- From: <lee@sq.com>
- Date: Thu, 10 Oct 96 01:28:07 EDT
- To: Charles@sgmlsource.com, U35395@UICVM.CC.UIC.EDU
- Cc: w3c-sgml-wg@w3.org
> As for entities, James Clark's suggestion that internal entities be
> limited to a
> single character is a good one, as it provides a mnemonic capability for
> &#Unnnnn.
Do you mean a single chracter or a single glyph?
For example, is the sequence
the latin letter small a
combining accent acute
one or two characters, or is is 8 characters (2 4-octet bit combinations)?
Note that ISO 10646 relies on the use of combining characters to
produce accented characters, except for a few special cases that are
in ther for historical reasons.
If you allow only a single codepoint, can I do
<!Entity acute SDATA "[combining accent acute]">
and then use a´ to get an a-acute? This practice is quite common
in SGML today, of course, as is the alternative
<!Entity a-acute SDATA "[the latin letter small a] . [combining accent acute]">
where . indicates typographical superimposition,
not functional composition :-)
which leads to many more entity definitions.
Note: I have used a-acute, which can be represented in two ways in Unicode
and ISO 10646, as there is a pre-combined aacute character for compatibility
with ISO 8859-1 (Latin 1). Pretend that there was no such combined
character -- e.g. if I had to produce r-acute, and needed to use the
combining characters -- as that is the more general case.

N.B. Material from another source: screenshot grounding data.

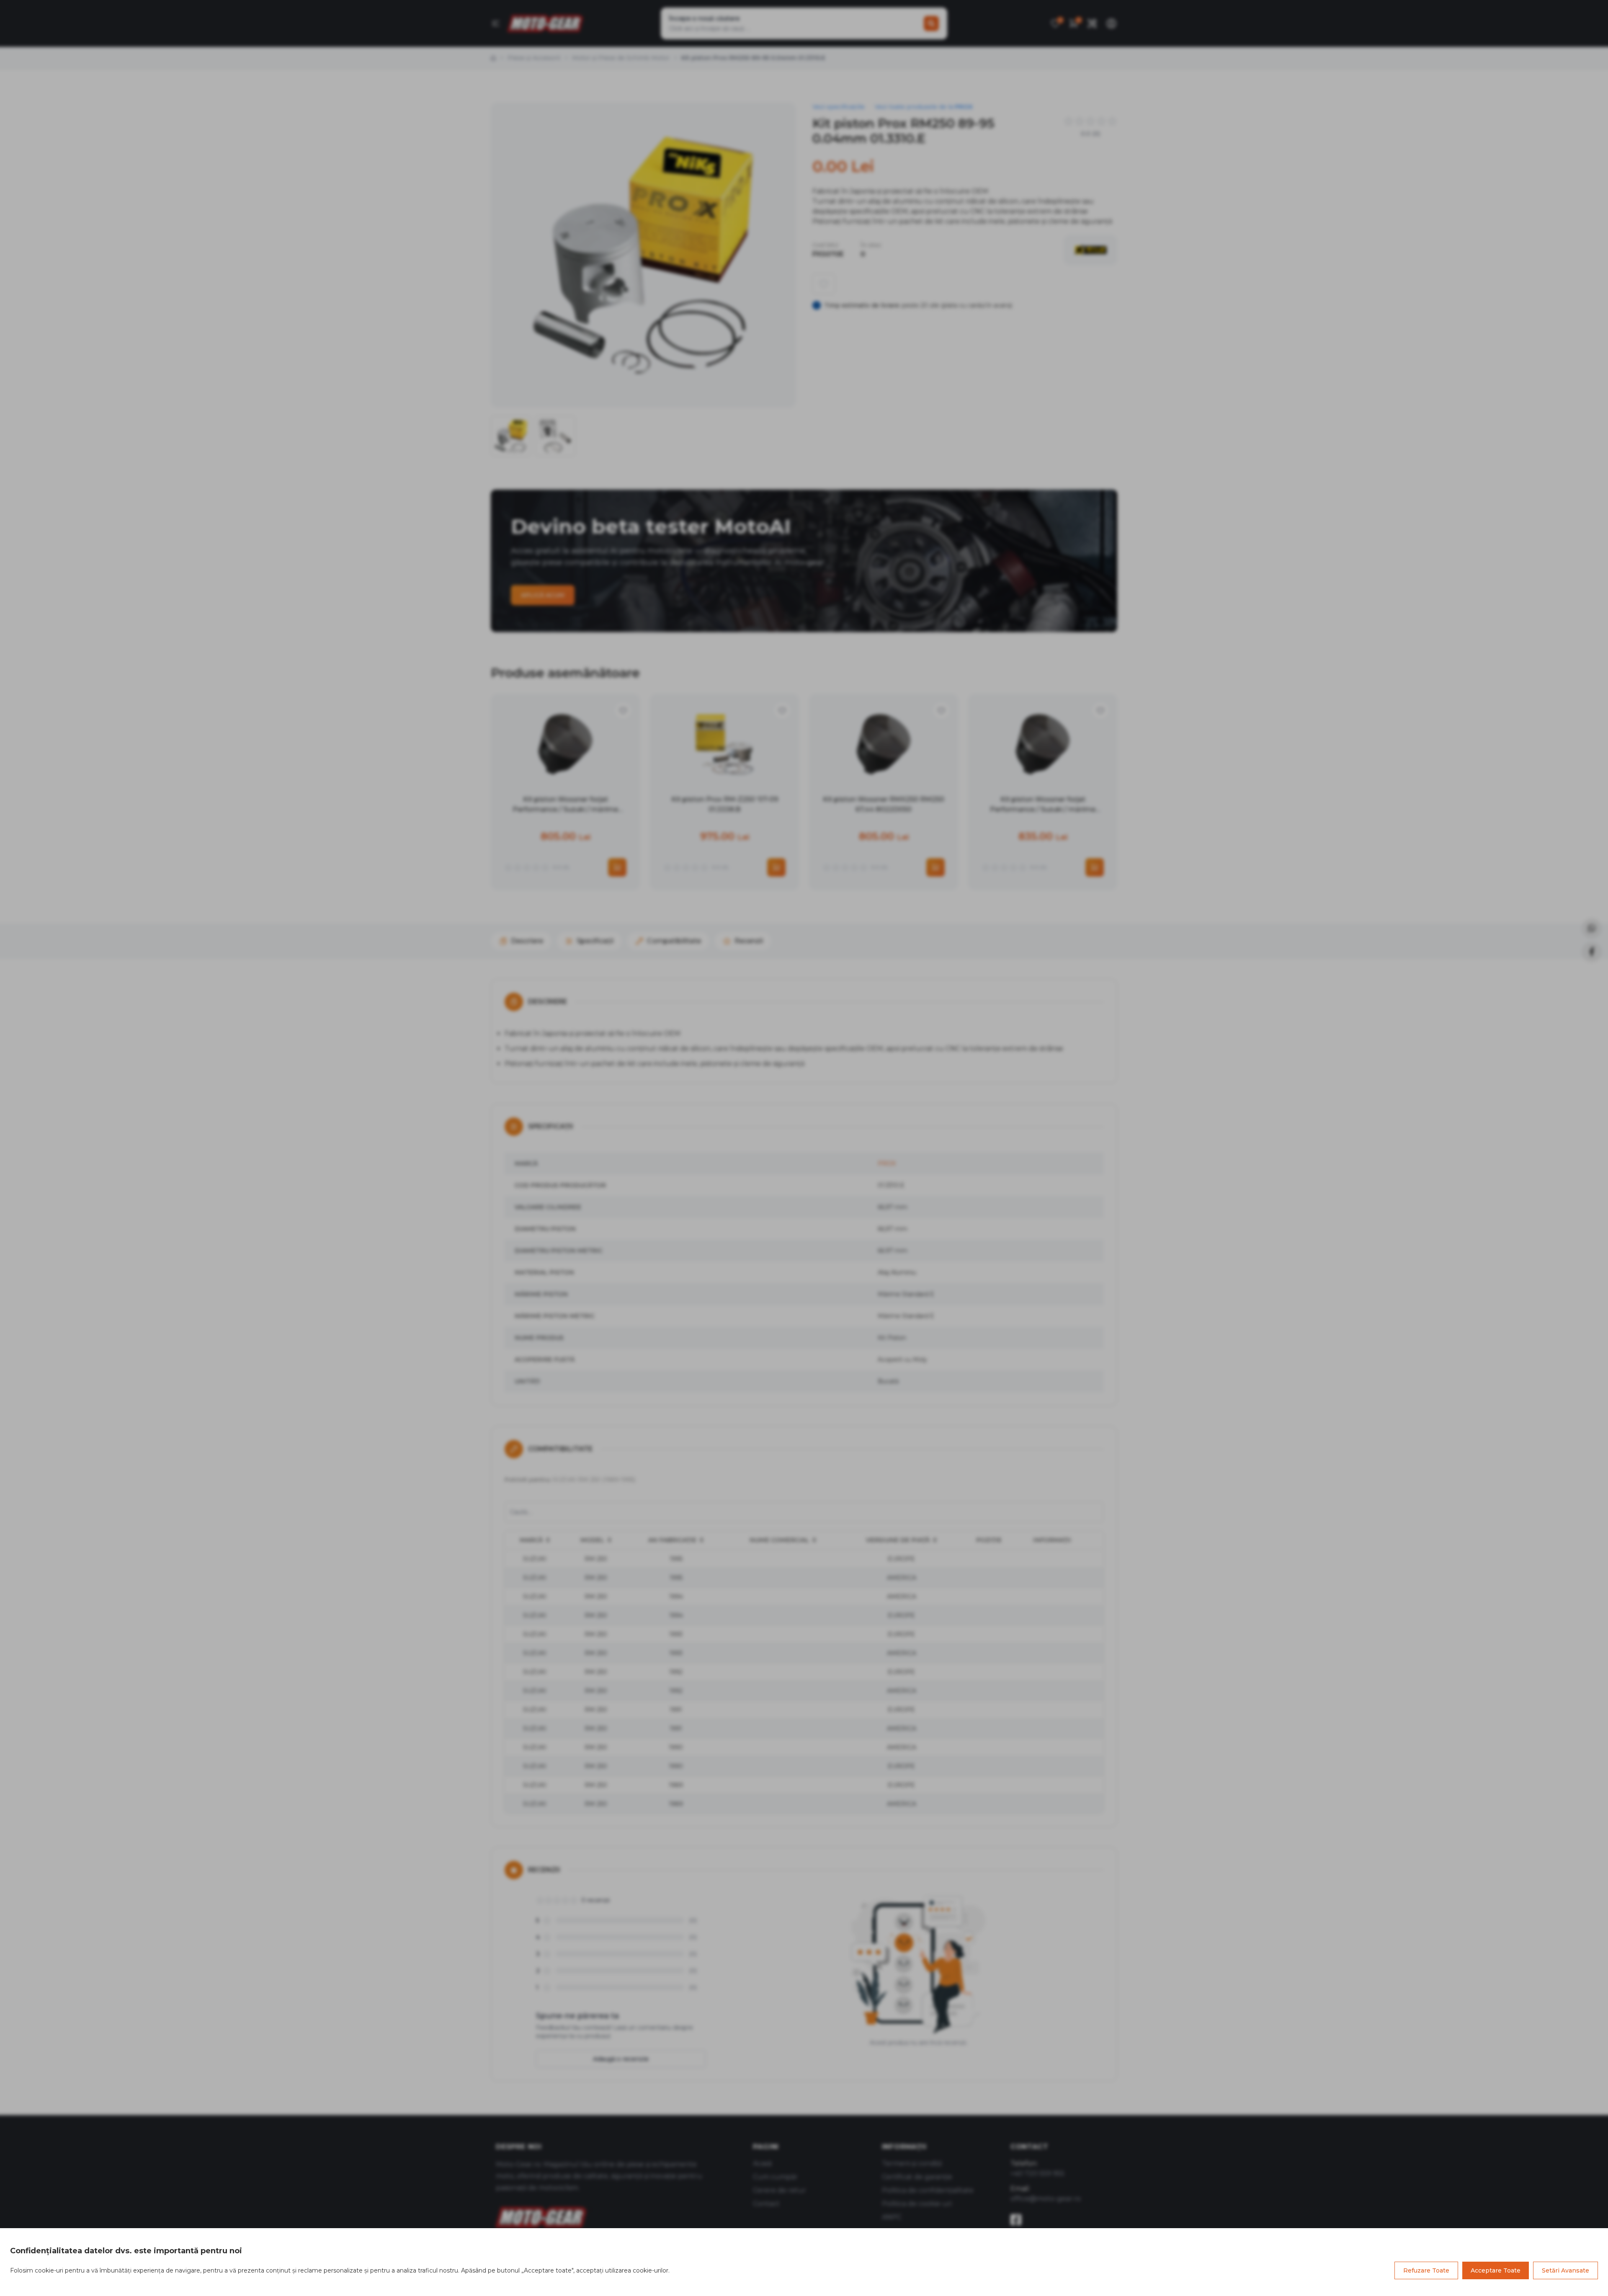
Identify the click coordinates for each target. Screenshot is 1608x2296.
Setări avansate (1565, 2270)
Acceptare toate (1495, 2270)
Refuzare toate (1426, 2270)
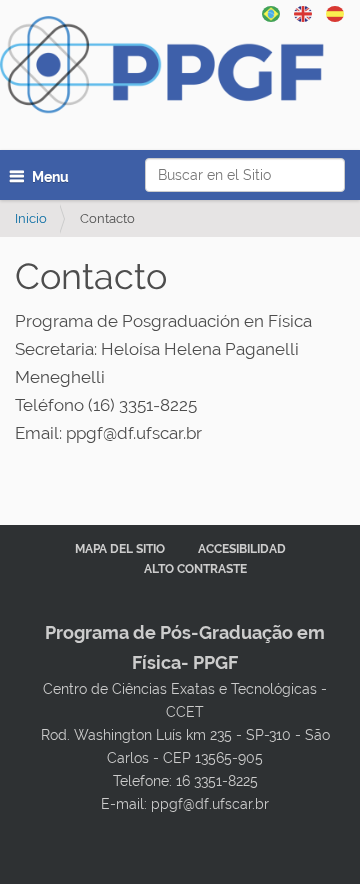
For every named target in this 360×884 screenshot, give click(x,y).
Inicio (31, 218)
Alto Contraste (195, 569)
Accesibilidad (242, 549)
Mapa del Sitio (120, 549)
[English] (303, 12)
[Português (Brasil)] (271, 12)
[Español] (172, 70)
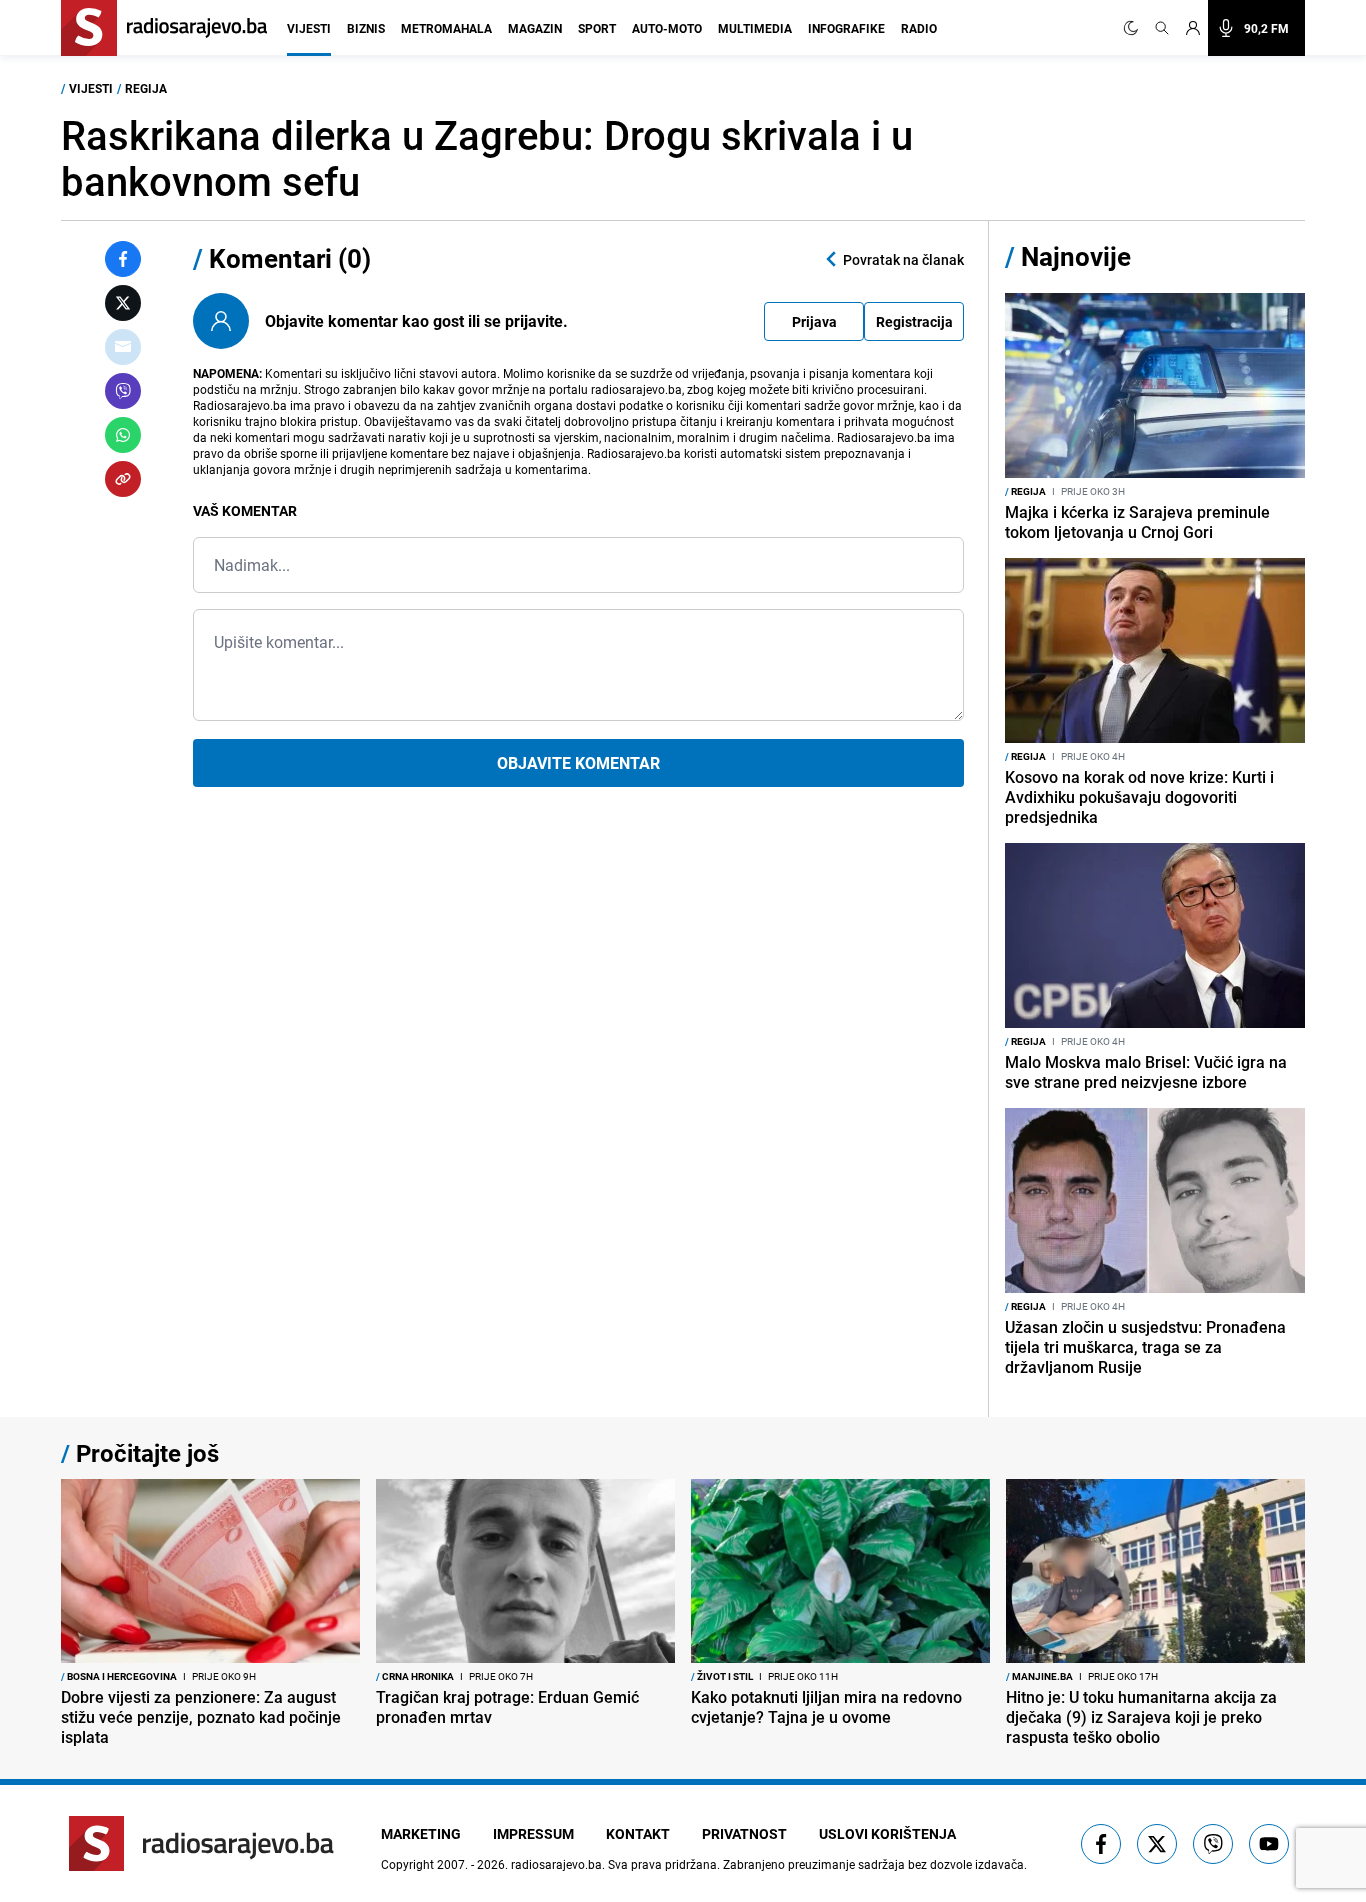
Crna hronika (415, 1676)
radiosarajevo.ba (556, 1864)
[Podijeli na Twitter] (123, 303)
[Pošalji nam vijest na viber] (1213, 1844)
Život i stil (722, 1676)
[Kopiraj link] (123, 479)
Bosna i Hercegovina (119, 1676)
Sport (597, 28)
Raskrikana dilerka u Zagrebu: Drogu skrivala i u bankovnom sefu (487, 158)
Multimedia (755, 28)
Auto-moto (667, 28)
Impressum (533, 1833)
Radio (919, 28)
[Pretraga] (1162, 28)
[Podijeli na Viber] (123, 391)
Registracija (914, 321)
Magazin (535, 28)
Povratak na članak (903, 259)
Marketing (421, 1833)
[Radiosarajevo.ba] (201, 1843)
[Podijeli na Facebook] (123, 259)
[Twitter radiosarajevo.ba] (1157, 1844)
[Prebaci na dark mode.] (1135, 28)
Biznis (366, 28)
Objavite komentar (578, 763)
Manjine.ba (1039, 1676)
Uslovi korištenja (887, 1833)
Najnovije (1076, 256)
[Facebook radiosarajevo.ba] (1101, 1844)
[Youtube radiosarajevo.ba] (1269, 1844)
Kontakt (638, 1833)
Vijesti (309, 28)
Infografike (846, 28)
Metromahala (446, 28)
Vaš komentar (245, 510)
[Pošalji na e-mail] (123, 347)
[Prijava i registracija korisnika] (1193, 28)
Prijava (814, 321)
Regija (146, 88)
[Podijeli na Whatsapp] (123, 435)
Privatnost (744, 1833)
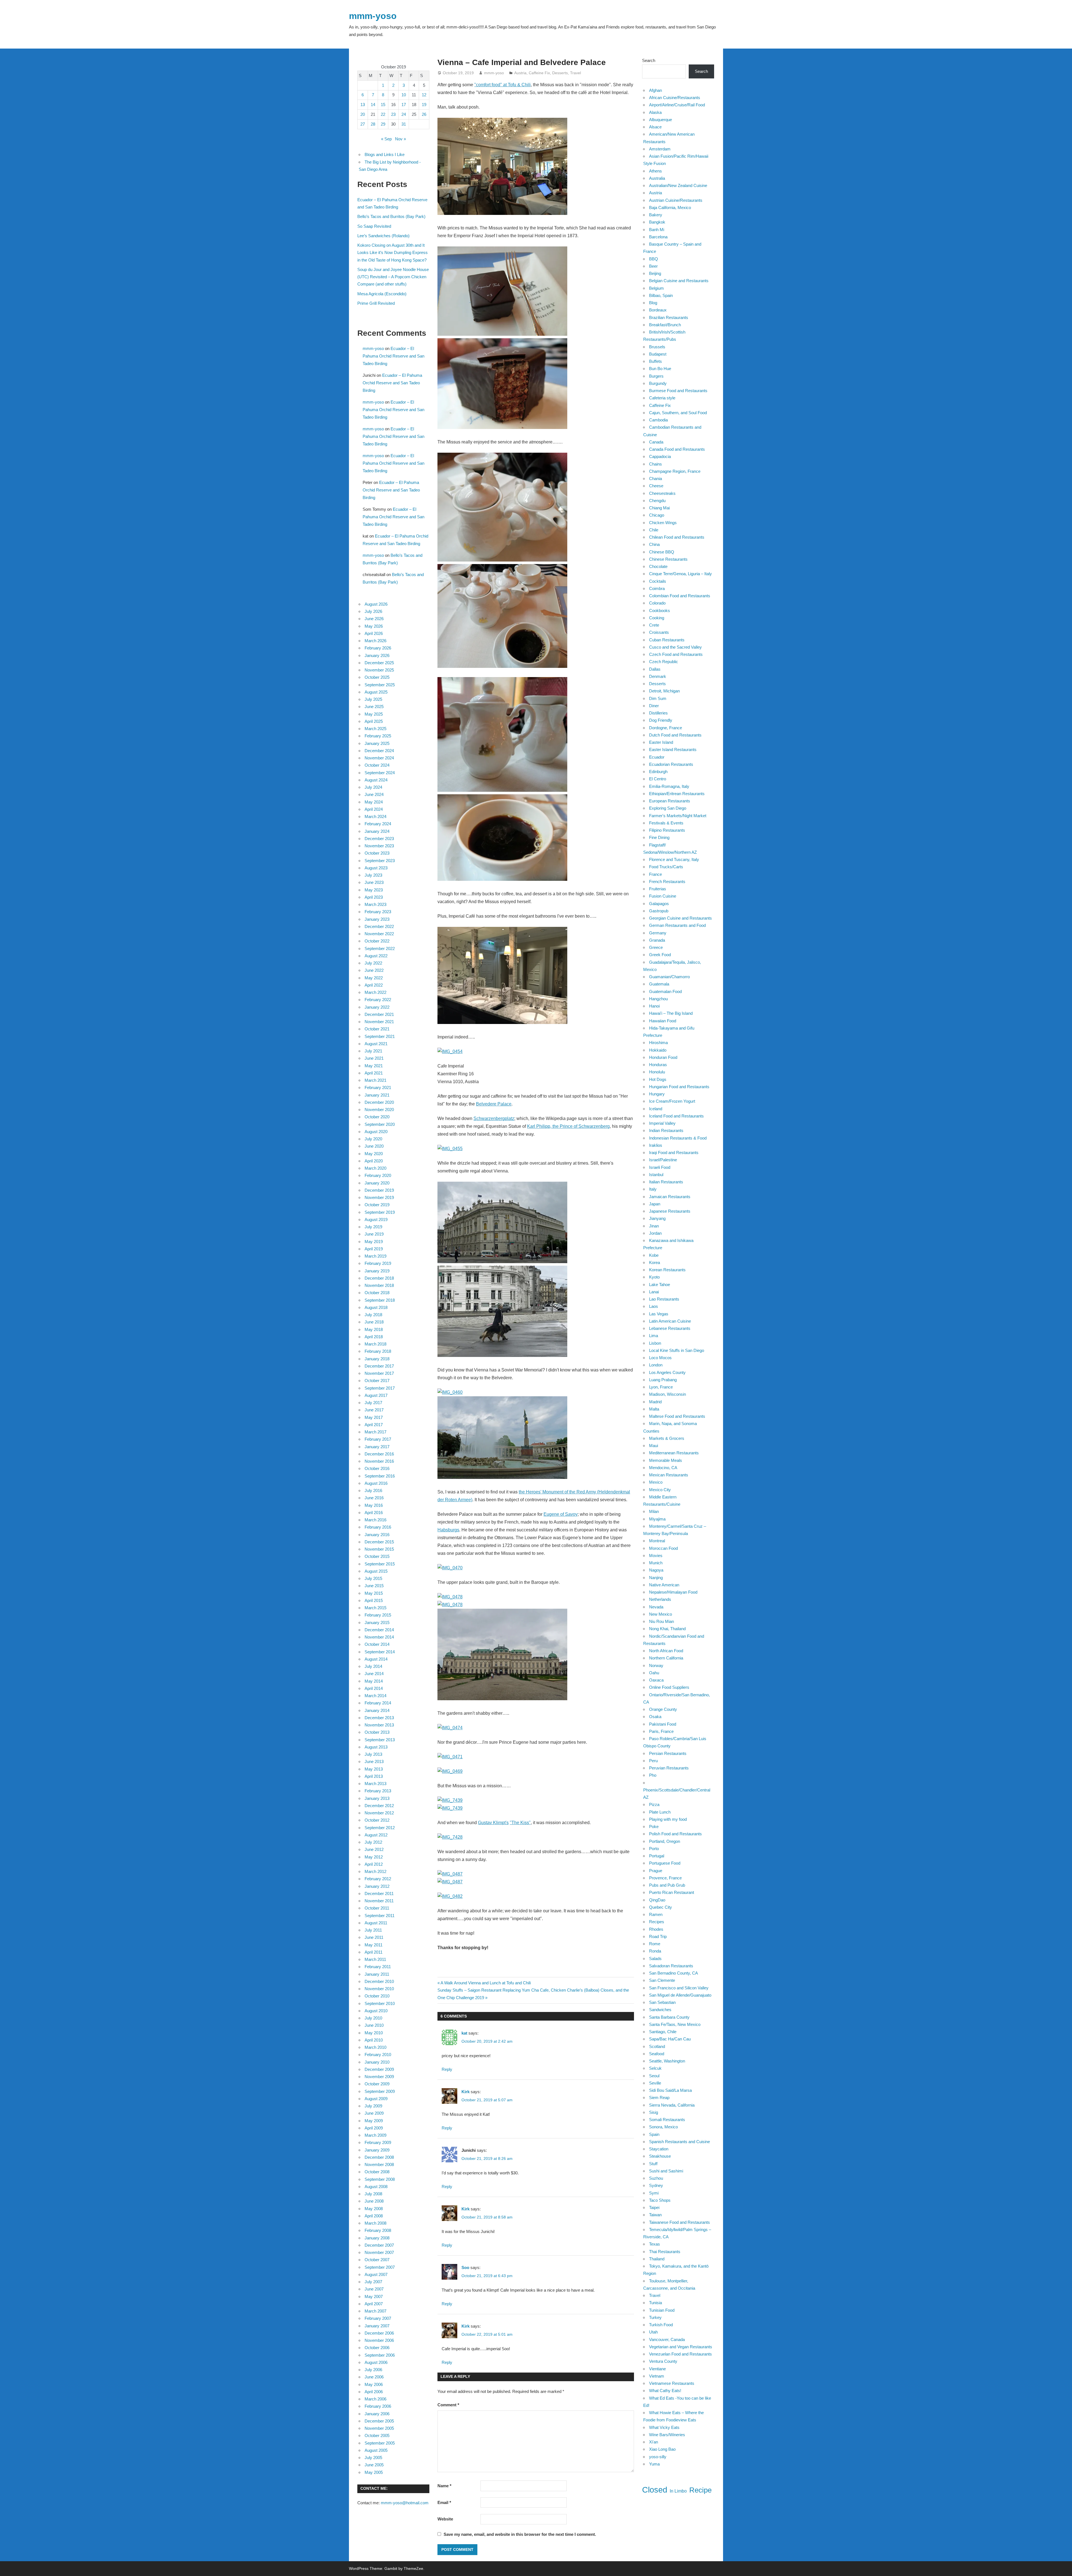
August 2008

If you have to handle a character sequence that maps to a single glyph,
how much harder is it to allow an arbitrary sequence?
It might be worth saying whether entity references can occur within
entity values; they could be banned in XML to simplify implementation in
environments that lack recursion, such as FORTRAN 66.
(are there any FORTRAN 66 SGML-aware Unicode implementations???)
Lee
Received on Thursday, 10 October 1996 01:28:23 UTC